A rueful chuckle escaped his lips.
I didn’t want him to think I had allowed that assumption to stand. I rushed to add, “Don’t worry, I set her straight.”
“Did you? And how did you do that?”
“Well, of course I told her it was my idea to keep everything under wraps.”
His hands paused massaging my feet for a moment before he continued.
“Good. Now that it’s all out in the open, we can wear our wedding rings.”
I wasn’t expecting him to say that.
“Umm,” I stammered. I didn’t know what to say. The thing was, I didn’t know why I was hesitant to wear a wedding band, but I was. “I don’t think we have to.”
Ryan shook his head. “I disagree. It’s time we wore our rings. We are married; everyone knows, so thereisn’t any reason we shouldn’t be wearing them. Unless you have a reason we shouldn’t.”
No, I didn’t have a reason, but I knew he was waiting for an answer. “We aren’t ‘that’ type of married couple.”
The pressure on my feet intensified as his tone turned suspicious, his words laced with a sharp edge that made my heart race. “What kind is that?”
“You know…” I searched for a word to convey my feelings. The one I settled on wasn’t ideal but would do. “…real.”
He quirked an eyebrow, doing an uncanny imitation of The Rock. “We aren’t real?”
Before I could answer, he added, “Tell me what about us isn’t real.”
“We got married because it was practical and what was best for the baby.” I ended my statement with a nod, unsure if I was trying to convince him or myself.
Ryan gave me an indulgent look. “Maybe it started off that way, but our marriage has been more than just about Regina and has been for a while now.”
“Ryan…” I opened my mouth, ready to deny what he claimed, but he didn’t let me finish.
“Let’s not start lying to each other, especially not when things are going so well.”
Being around Ryan felt natural.

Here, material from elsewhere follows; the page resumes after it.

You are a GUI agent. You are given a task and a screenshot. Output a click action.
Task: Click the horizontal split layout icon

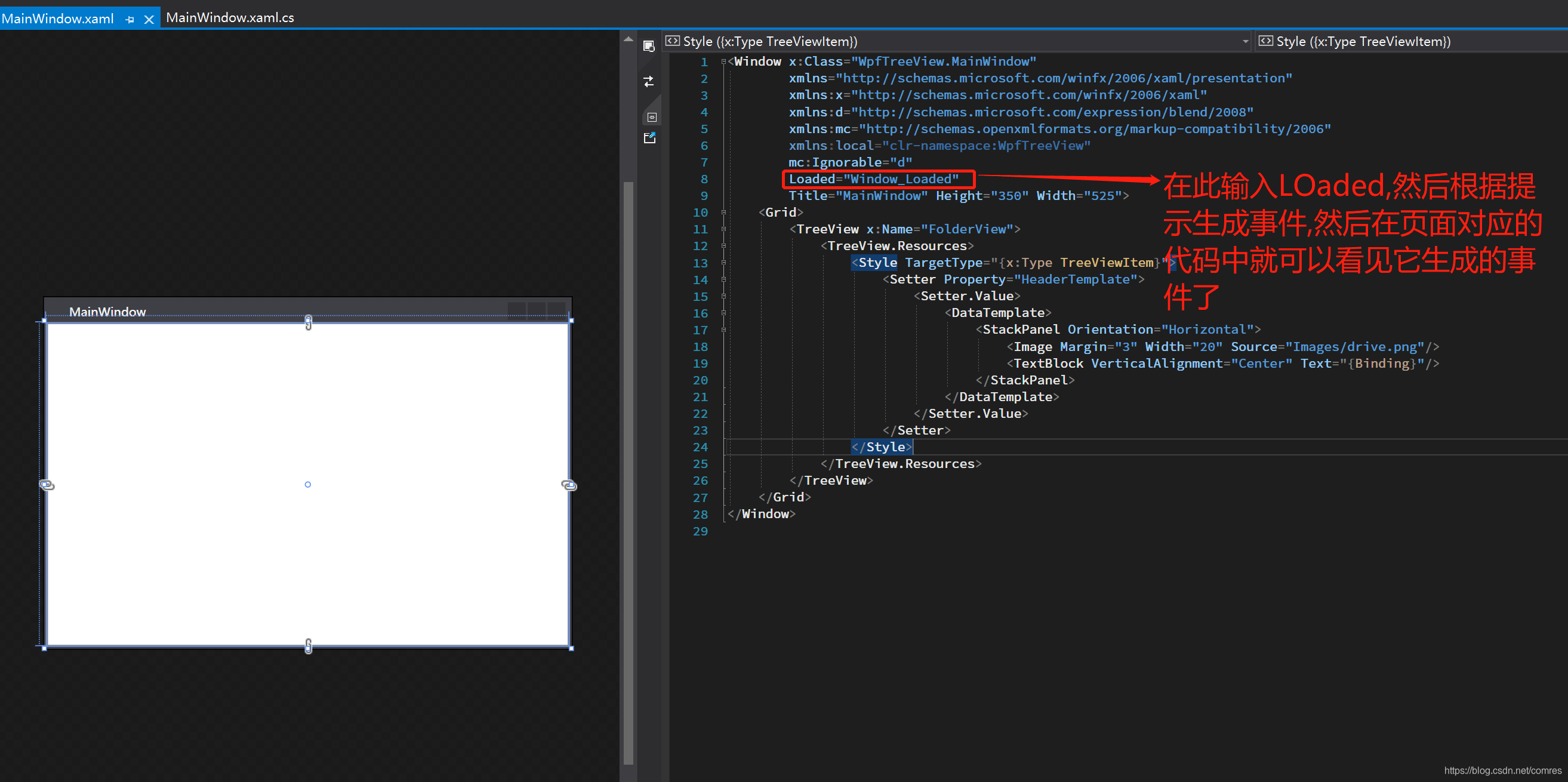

We laughed, talked, and the chemistry was undeniable. Our time together before the baby came was special, but having him aroundfull time felt different.
I tried to chalk it up to being deprived for so many years and the pregnancy hormones. Part of me knew there was more to it, but I couldn’t bring myself to face the truth. The ring symbolized a commitment I wasn’t ready to fully embrace and wearing it would force me to confront the emotions I’d been avoiding.
“Come on, Sunshine, tell me what you are afraid of?”
Damn, would he always be privy to my thoughts?
“Afraid of? That I might confuse our feelings for each other with something that isn’t real.”
“Since ‘real’ is the word of the day, my feelings for you are real. As much as I love our little girl, our marriage isn’t just about Regina. I care about you, even before I knew the baby existed.”
Oh!
This would be the time to ask him where he disappeared to for four months. I formed and reformed the question in my mind while he looked on at me expectantly. My chest tightened, and my thoughts swirled with a mix of curiosity and hesitation. I wanted to know—I needed to know—but the words felt heavy, trapped somewhere between my mind and my mouth. In the end, I didn’t ask. I told myself it’s not my place, that I didn’t need to know. But deep down, I wondered if I was just afraid of the answer.
Finally, the “Okay” fell from my lips. A little too loud, but it was loaded with all the things I wasn’t ready to say.
“Okay?” he questioned.
Of course, he didn’t let me off the hook. With one word, he pushed back.
“Yes, I acknowledge our marriage is more than about our little girl.” My body went rigid as I waited for him to respond.